Take the data that follows and return it exactly.

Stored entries
○ ○ ○

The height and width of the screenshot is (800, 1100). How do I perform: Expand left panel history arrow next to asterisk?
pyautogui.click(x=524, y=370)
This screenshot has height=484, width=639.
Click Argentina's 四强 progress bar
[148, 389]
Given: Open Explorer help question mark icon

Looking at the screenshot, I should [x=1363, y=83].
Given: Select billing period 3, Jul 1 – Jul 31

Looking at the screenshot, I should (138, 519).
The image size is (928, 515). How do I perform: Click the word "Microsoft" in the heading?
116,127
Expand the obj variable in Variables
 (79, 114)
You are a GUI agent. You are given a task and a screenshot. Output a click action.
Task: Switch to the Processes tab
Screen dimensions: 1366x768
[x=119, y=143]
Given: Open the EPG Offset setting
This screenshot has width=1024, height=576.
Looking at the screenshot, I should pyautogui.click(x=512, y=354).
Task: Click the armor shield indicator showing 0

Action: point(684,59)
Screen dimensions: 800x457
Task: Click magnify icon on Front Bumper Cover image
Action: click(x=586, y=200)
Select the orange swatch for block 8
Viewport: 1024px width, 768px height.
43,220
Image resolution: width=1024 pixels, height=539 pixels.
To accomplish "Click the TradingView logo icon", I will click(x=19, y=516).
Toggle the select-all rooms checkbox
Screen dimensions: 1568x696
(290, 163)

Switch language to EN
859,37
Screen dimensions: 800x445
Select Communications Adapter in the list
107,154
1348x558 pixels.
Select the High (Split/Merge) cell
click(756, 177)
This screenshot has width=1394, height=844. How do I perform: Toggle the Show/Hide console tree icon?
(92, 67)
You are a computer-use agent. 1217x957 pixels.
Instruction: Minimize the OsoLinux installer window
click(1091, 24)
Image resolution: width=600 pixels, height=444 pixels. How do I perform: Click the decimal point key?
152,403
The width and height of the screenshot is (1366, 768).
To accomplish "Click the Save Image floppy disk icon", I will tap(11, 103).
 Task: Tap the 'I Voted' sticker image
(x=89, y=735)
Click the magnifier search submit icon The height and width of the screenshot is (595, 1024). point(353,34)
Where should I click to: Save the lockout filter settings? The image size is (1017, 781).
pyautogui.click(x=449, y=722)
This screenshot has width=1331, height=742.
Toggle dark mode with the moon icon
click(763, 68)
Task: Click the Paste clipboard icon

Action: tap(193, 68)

○ ○ ○

Expected output ->
The height and width of the screenshot is (800, 1100). How do I perform: Expand left panel history arrow next to asterisk?
pyautogui.click(x=524, y=370)
This screenshot has height=484, width=639.
Click Argentina's 四强 progress bar
[148, 389]
Given: Open Explorer help question mark icon

Looking at the screenshot, I should [x=1363, y=83].
Given: Select billing period 3, Jul 1 – Jul 31

Looking at the screenshot, I should (138, 519).
The image size is (928, 515). How do I perform: Click the word "Microsoft" in the heading?
116,127
Expand the obj variable in Variables
 (79, 114)
You are a GUI agent. You are given a task and a screenshot. Output a click action.
Task: Switch to the Processes tab
Screen dimensions: 1366x768
[x=119, y=143]
Given: Open the EPG Offset setting
This screenshot has width=1024, height=576.
Looking at the screenshot, I should pyautogui.click(x=512, y=354).
Task: Click the armor shield indicator showing 0

Action: point(684,59)
Screen dimensions: 800x457
Task: Click magnify icon on Front Bumper Cover image
Action: click(x=586, y=200)
Select the orange swatch for block 8
Viewport: 1024px width, 768px height.
43,220
Image resolution: width=1024 pixels, height=539 pixels.
To accomplish "Click the TradingView logo icon", I will click(x=19, y=516).
Toggle the select-all rooms checkbox
Screen dimensions: 1568x696
(290, 163)

Switch language to EN
859,37
Screen dimensions: 800x445
Select Communications Adapter in the list
107,154
1348x558 pixels.
Select the High (Split/Merge) cell
click(756, 177)
This screenshot has width=1394, height=844. How do I perform: Toggle the Show/Hide console tree icon?
(92, 67)
You are a computer-use agent. 1217x957 pixels.
Instruction: Minimize the OsoLinux installer window
click(1091, 24)
Image resolution: width=600 pixels, height=444 pixels. How do I perform: Click the decimal point key?
152,403
The width and height of the screenshot is (1366, 768).
To accomplish "Click the Save Image floppy disk icon", I will tap(11, 103).
 Task: Tap the 'I Voted' sticker image
(x=89, y=735)
Click the magnifier search submit icon The height and width of the screenshot is (595, 1024). point(353,34)
Where should I click to: Save the lockout filter settings? The image size is (1017, 781).
pyautogui.click(x=449, y=722)
This screenshot has width=1331, height=742.
Toggle dark mode with the moon icon
click(763, 68)
Task: Click the Paste clipboard icon

Action: tap(193, 68)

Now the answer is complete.